Com apenas uma usina Samarco deve voltar às atividades

Com apenas uma usina Samarco deve voltar às atividades

Após vários ensaios de retorno, a mineradora continua sem previsão da volta das atividades e segue dependendo do andamento dos processos de licenciamento ambiental. Desde o rompimento da barragem em Mariana, Minas Gerais, em 2015, diversos prazos de retomada das atividades foram dados, mas, para a liberação são necessárias autorizações ambientais.

De acordo com a mineradora, a Samarco precisa de duas licenças, uma referente a um novo local para a disposição de rejeitos (Cava de Alegria Sul); e a outra relativa ao Licenciamento Operacional Corretivo (LOC) do Complexo de Germano, localizado em Mariana e Ouro Preto (MG). “A empresa está empenhada em cumprir todas as etapas desses processos de licenciamentos, que incorporam novas soluções no tratamento de rejeitos, com aumento da segurança e da recirculação da água no processo produtivo”, ressaltou em nota.

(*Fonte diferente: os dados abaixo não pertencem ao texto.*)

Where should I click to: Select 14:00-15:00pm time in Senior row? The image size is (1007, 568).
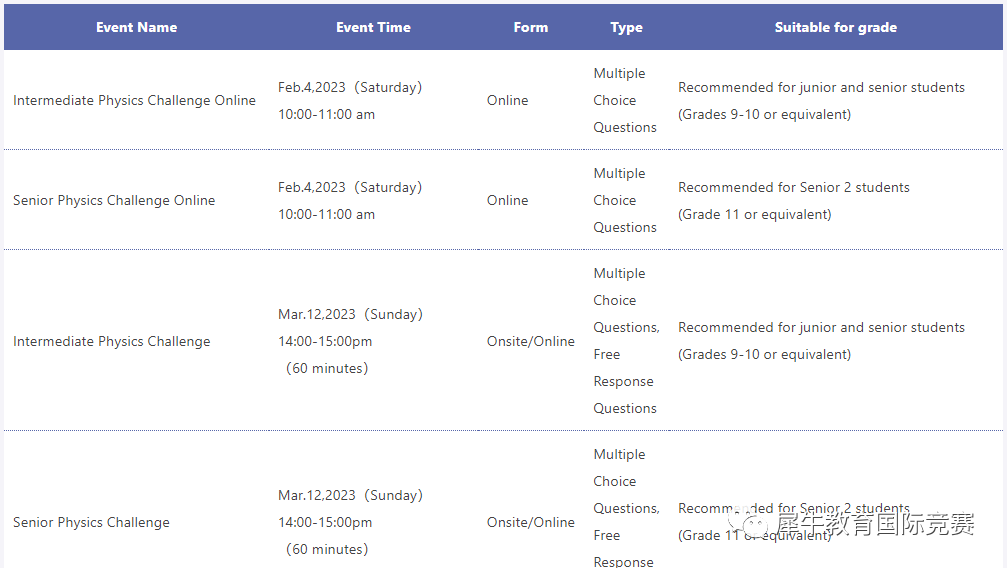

A mineradora já possui a anuência do Instituto de Patrimônio Histórico e Artístico Nacional (Iphan); a aprovação da proposta de compensação de Mata Atlântica; a aprovação dos conselhos de Cultura e Patrimônio Histórico de Matipó e de Mariana e trabalha para obter todas as anuências e autorizações necessárias para o processo do LOC ao longo deste ano. O processo de licenciamento segue o seu curso normal de análise pelas autoridades competentes.

A nota também cita que o retorno será de forma gradual, como prevê o Estudo de Impacto Ambiental EIA /RIMA do Licenciamento Operacional Corretivo. “No primeiro momento, a solução encontrada é do retorno das atividades produtivas com a operação de uma usina no ES e um concentrador em MG, equivalente a uma capacidade produtiva de 26%, atendida pelo quadro atual de empregados que gira em torno de 1135 entre MG e ES”, descreveu.

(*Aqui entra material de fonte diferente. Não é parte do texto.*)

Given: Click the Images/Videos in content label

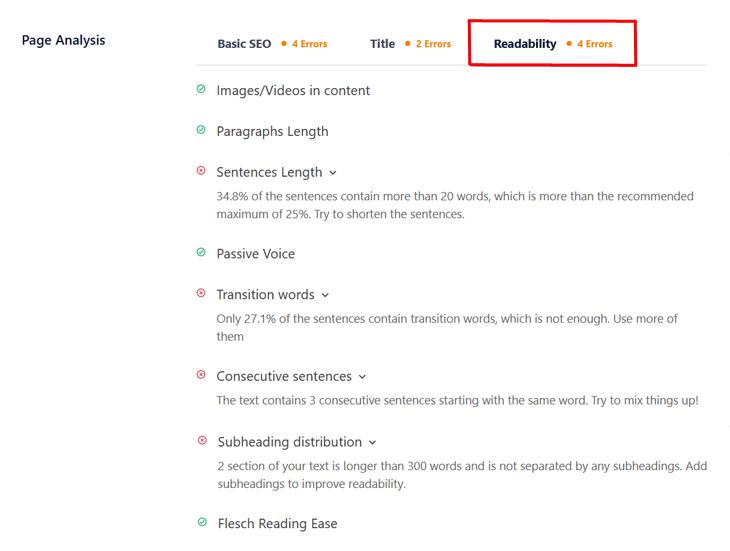Looking at the screenshot, I should tap(293, 90).
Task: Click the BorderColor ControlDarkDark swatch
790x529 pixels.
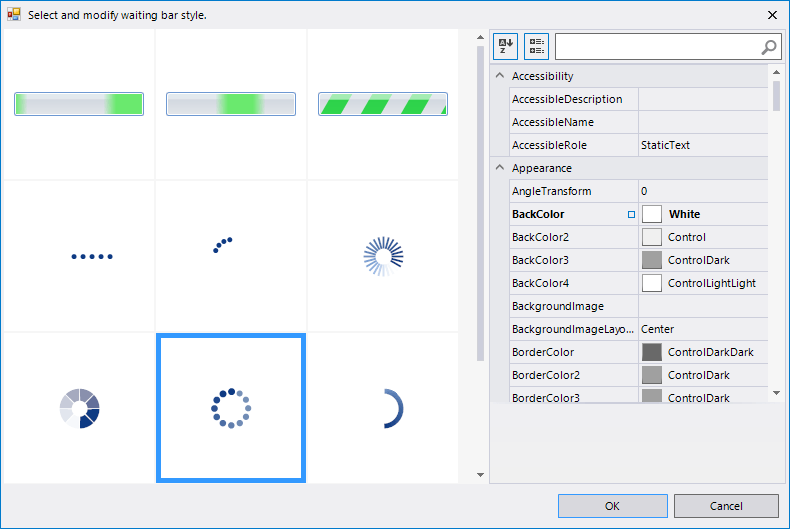Action: point(652,352)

Licenciamento Operacional Corretivo (LOC)

O licenciamento traz uma revisão de todas as etapas do processo operacional e das estruturas do Complexo de Germano. Ele foi iniciado em setembro de 2017, após o protocolo do Estudo de Impacto Ambiental (EIA) na Secretaria de Estado de Meio Ambiente e Desenvolvimento Sustentável (Semad). As audiências públicas com relação ao LOC foram realizadas em Matipó, Mariana e Ouro Preto, em dezembro do ano passado.